* _What the task requires_: Exact copies of all the lines below are wanted, without a single picture.

(Exercise data begins)

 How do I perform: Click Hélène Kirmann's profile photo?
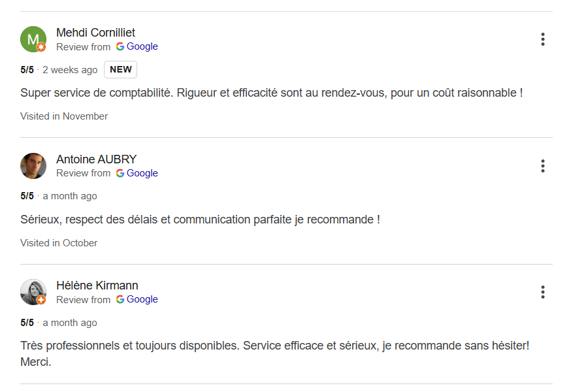click(33, 291)
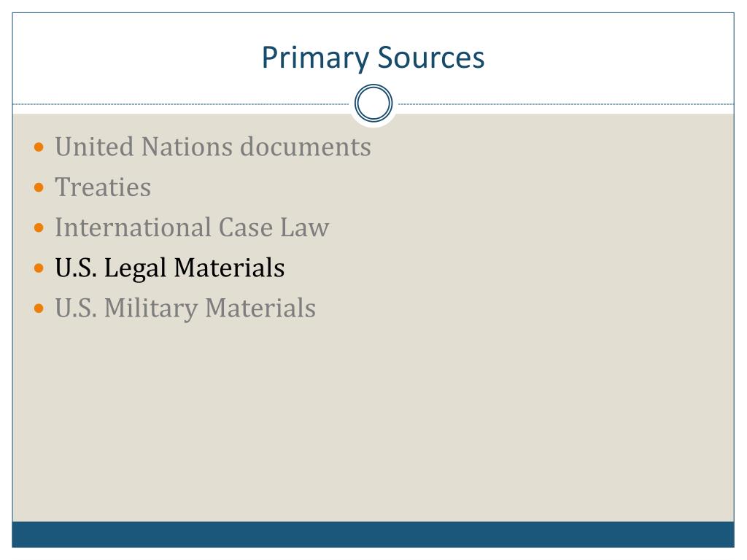Click the word "Military" in the last bullet
Image resolution: width=747 pixels, height=560 pixels.
pyautogui.click(x=150, y=308)
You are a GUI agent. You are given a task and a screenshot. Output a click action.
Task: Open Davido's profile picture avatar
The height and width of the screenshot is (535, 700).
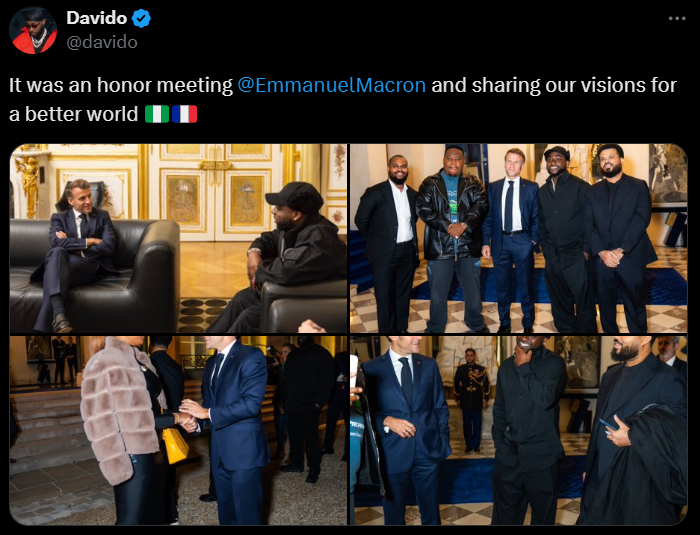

(Exercise data ends)

* _Response area_:
 How do I perform: Click Hélène Kirmann's profile photo?
click(33, 291)
Click the word "Military" in the last bullet
Image resolution: width=747 pixels, height=560 pixels.
pyautogui.click(x=150, y=308)
You are a GUI agent. You are given a task and a screenshot. Output a click action.
Task: Open Davido's profile picture avatar
The height and width of the screenshot is (535, 700).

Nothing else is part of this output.